#### [Task prompt]
Restate the records exactly. Include all of them.

___ Entries supplied ___

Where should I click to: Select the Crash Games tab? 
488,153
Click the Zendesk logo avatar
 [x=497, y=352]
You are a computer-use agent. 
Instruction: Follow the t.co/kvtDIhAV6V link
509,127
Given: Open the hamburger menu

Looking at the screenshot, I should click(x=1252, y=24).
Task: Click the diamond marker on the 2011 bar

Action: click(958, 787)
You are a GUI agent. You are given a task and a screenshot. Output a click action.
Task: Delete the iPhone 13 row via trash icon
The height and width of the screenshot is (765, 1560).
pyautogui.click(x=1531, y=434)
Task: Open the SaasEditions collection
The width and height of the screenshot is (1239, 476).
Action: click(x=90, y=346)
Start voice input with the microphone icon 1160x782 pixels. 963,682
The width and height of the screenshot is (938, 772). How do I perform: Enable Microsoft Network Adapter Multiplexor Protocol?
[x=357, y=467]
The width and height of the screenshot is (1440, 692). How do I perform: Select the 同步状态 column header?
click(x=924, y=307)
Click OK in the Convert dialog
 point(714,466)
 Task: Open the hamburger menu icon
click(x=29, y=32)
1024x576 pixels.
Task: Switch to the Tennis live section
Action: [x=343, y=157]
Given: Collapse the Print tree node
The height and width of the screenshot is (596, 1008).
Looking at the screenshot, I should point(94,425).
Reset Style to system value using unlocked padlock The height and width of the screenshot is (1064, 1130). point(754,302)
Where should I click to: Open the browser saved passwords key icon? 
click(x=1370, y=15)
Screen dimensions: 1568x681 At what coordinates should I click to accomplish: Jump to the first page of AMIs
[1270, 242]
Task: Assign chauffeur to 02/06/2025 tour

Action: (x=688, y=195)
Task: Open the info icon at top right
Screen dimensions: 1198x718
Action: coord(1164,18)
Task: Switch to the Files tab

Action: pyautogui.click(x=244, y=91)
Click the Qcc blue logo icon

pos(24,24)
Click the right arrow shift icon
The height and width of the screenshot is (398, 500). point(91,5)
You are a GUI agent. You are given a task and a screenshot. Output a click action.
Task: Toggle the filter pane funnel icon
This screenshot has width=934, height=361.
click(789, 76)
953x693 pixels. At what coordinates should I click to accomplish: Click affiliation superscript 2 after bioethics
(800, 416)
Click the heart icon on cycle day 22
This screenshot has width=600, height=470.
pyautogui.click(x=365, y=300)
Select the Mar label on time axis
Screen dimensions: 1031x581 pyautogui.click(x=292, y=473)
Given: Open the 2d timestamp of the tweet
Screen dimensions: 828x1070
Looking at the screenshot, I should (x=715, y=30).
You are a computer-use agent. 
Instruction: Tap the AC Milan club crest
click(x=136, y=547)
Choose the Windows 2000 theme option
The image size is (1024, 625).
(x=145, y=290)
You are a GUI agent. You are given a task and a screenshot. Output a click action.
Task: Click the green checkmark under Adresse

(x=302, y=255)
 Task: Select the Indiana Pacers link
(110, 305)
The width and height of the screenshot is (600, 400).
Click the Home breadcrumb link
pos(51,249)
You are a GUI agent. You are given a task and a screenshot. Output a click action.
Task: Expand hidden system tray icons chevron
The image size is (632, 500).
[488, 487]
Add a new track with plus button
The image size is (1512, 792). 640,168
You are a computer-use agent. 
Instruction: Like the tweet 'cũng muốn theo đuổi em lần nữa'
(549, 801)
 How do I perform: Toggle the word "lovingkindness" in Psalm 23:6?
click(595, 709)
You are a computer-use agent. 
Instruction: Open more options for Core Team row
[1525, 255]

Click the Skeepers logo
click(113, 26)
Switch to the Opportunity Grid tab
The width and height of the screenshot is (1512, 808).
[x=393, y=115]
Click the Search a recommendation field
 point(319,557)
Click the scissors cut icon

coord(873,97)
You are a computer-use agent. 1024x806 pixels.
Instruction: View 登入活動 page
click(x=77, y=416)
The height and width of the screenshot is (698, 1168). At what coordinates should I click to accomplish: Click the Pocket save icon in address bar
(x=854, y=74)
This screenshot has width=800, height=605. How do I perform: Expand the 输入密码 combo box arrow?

___

#### [Solved exercise]
Where should I click to: Select the Crash Games tab? 
488,153
Click the Zendesk logo avatar
 [x=497, y=352]
You are a computer-use agent. 
Instruction: Follow the t.co/kvtDIhAV6V link
509,127
Given: Open the hamburger menu

Looking at the screenshot, I should click(x=1252, y=24).
Task: Click the diamond marker on the 2011 bar

Action: click(958, 787)
You are a GUI agent. You are given a task and a screenshot. Output a click action.
Task: Delete the iPhone 13 row via trash icon
The height and width of the screenshot is (765, 1560).
pyautogui.click(x=1531, y=434)
Task: Open the SaasEditions collection
The width and height of the screenshot is (1239, 476).
Action: click(x=90, y=346)
Start voice input with the microphone icon 1160x782 pixels. 963,682
The width and height of the screenshot is (938, 772). How do I perform: Enable Microsoft Network Adapter Multiplexor Protocol?
[x=357, y=467]
The width and height of the screenshot is (1440, 692). How do I perform: Select the 同步状态 column header?
click(x=924, y=307)
Click OK in the Convert dialog
 point(714,466)
 Task: Open the hamburger menu icon
click(x=29, y=32)
1024x576 pixels.
Task: Switch to the Tennis live section
Action: [x=343, y=157]
Given: Collapse the Print tree node
The height and width of the screenshot is (596, 1008).
Looking at the screenshot, I should point(94,425).
Reset Style to system value using unlocked padlock The height and width of the screenshot is (1064, 1130). point(754,302)
Where should I click to: Open the browser saved passwords key icon? 
click(x=1370, y=15)
Screen dimensions: 1568x681 At what coordinates should I click to accomplish: Jump to the first page of AMIs
[1270, 242]
Task: Assign chauffeur to 02/06/2025 tour

Action: (x=688, y=195)
Task: Open the info icon at top right
Screen dimensions: 1198x718
Action: coord(1164,18)
Task: Switch to the Files tab

Action: pyautogui.click(x=244, y=91)
Click the Qcc blue logo icon

pos(24,24)
Click the right arrow shift icon
The height and width of the screenshot is (398, 500). point(91,5)
You are a GUI agent. You are given a task and a screenshot. Output a click action.
Task: Toggle the filter pane funnel icon
This screenshot has width=934, height=361.
click(789, 76)
953x693 pixels. At what coordinates should I click to accomplish: Click affiliation superscript 2 after bioethics
(800, 416)
Click the heart icon on cycle day 22
This screenshot has width=600, height=470.
pyautogui.click(x=365, y=300)
Select the Mar label on time axis
Screen dimensions: 1031x581 pyautogui.click(x=292, y=473)
Given: Open the 2d timestamp of the tweet
Screen dimensions: 828x1070
Looking at the screenshot, I should (x=715, y=30).
You are a computer-use agent. 
Instruction: Tap the AC Milan club crest
click(x=136, y=547)
Choose the Windows 2000 theme option
The image size is (1024, 625).
(x=145, y=290)
You are a GUI agent. You are given a task and a screenshot. Output a click action.
Task: Click the green checkmark under Adresse

(x=302, y=255)
 Task: Select the Indiana Pacers link
(110, 305)
The width and height of the screenshot is (600, 400).
Click the Home breadcrumb link
pos(51,249)
You are a GUI agent. You are given a task and a screenshot. Output a click action.
Task: Expand hidden system tray icons chevron
The image size is (632, 500).
[488, 487]
Add a new track with plus button
The image size is (1512, 792). 640,168
You are a computer-use agent. 
Instruction: Like the tweet 'cũng muốn theo đuổi em lần nữa'
(549, 801)
 How do I perform: Toggle the word "lovingkindness" in Psalm 23:6?
click(595, 709)
You are a computer-use agent. 
Instruction: Open more options for Core Team row
[1525, 255]

Click the Skeepers logo
click(113, 26)
Switch to the Opportunity Grid tab
The width and height of the screenshot is (1512, 808).
[x=393, y=115]
Click the Search a recommendation field
 point(319,557)
Click the scissors cut icon

coord(873,97)
You are a computer-use agent. 1024x806 pixels.
Instruction: View 登入活動 page
click(x=77, y=416)
The height and width of the screenshot is (698, 1168). At what coordinates should I click to accomplish: Click the Pocket save icon in address bar
(x=854, y=74)
This screenshot has width=800, height=605. How do I perform: Expand the 输入密码 combo box arrow?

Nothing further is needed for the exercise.